Treasury Regulation 1.79-2(b) (3):

(3) Retirement age. For purposes of section 79(b) (1) and this section, the meaning of the term “retirement age” is determined in accordance with the following rules—

(i) (a) If the employee is covered under a written pension or annuity plan of the employer providing such individual group-term life insurance on his life (whether or not such plan is qualified under section 401(a) or 403(a)), then his retirement age shall be considered to be the earlier of—

(1) The earliest age indicated by such plan at which an active employee has the right (or an inactive individual would have the right had he continued in employment) to retire without disability and without the consent of his employer and receive immediate retirement benefits computed at either the full rate or a rate proportionate to completed service as set forth in the normal retirement formula of the plan, i. e., without actuarial or similar reduction because of retirement before some later specified age, or

(2) The age at which it has been the practice of the employer to terminate, due to age, the services of the class of employees to which he last belonged.
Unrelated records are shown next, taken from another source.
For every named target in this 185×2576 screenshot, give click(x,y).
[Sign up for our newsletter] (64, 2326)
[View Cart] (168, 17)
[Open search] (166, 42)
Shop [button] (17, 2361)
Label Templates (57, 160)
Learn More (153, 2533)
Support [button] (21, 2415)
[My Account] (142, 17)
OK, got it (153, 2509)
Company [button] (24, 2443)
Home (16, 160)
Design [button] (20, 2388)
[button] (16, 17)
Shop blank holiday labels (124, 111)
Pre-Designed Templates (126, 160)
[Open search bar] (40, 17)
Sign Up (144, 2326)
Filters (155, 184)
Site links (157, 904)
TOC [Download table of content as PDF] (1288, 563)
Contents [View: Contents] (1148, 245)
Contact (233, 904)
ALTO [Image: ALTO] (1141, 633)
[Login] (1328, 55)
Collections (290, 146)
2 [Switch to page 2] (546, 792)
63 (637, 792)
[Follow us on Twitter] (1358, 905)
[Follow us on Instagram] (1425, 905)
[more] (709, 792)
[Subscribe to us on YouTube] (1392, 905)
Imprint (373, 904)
(b) For purposes of (a) of this subdivision, if an employee is covered under more than one pension or annuity plan of the employer, his retirement age shall be determined with regard to that plan which covers that class of employees of the employer to which the employee last belonged. If the class of employees to which the employee last belonged is covered under more than one pension or annuity plan, then the employee’s retirement age shall be determined with regard to that plan which covers the greatest number of the employer’s employees.

(ii) In the absence of a written employee’s pension or annuity plan described in subdivision (i) of this sub-paragraph, retirement age is the age, if any, at which it has been the practice of the employer to terminate, due to age, the services of the class of employees to which the particular employee last belonged, provided such age is reasonable in view of all the pertinent facts and circumstances.

(iii) If neither subdivision (i) or (ii) of this subparagraph applies, the retirement age is considered to be age 65.